Figure 6.

IL-4Rα induction on activated microglia was required for IL-4-dependent arginase expression. Adult (3 months) male BALB/c mice received an intraperitoneal injection of saline or LPS and 1 h later received an intracerebroventricular (icv) injection of vehicle or IL-4. Brains and spinal cords were collected 24 h after LPS. A, Enriched microglia were isolated from the brain and enriched CD11b⁺ cells were isolated from the spinal cord. Average percentage of IL-4Rα⁺ microglia by flow cytometry (n = 2–3).

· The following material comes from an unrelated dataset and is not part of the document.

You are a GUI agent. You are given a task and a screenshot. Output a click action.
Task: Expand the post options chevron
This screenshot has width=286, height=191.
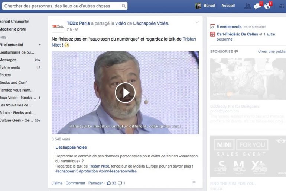point(197,23)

B, mRNA expression of arginase (Arg) from a 1 mm coronal section at the intracerebroventricular injection site (n = 8–18). C, Schematic of the area where images were collected for Iba-1/Arg labeling. D, Representative images of Iba-1 (i), Arg (ii), and Iba-1/arginase (iii) labeling. Scale bars, 100 μm. White arrows indicate microglia used for higher magnification in iv. Scale bar, 25 μm. E, Representative image for orthogonal analysis of colocalization for Iba-1 (green)/Arg (red) labeling. F, Percentage Iba-1⁺/Arg⁺ microglia (n = 3–4). G, A separate subset of adult (3 months) and aged (20 months) male BALB/c mice were given Sal/LPS and Vehicle/IL-4 injections as above. Brains were collected 24 h after LPS. Representative images for Arg staining. Scale bar, 50 μm. H, Percentage increase in Arg staining for LPS-IL-4 mice compared with age-matched Saline-IL-4 controls (n = 3). Error bars represent the mean ± SEM. Means with *p < 0.05 are significantly different from Saline controls. Means with **p < 0.01 are significantly different from Saline-Vehicle controls. Means with ^#p < 0.01 are significantly different from Adult-Saline-IL-4.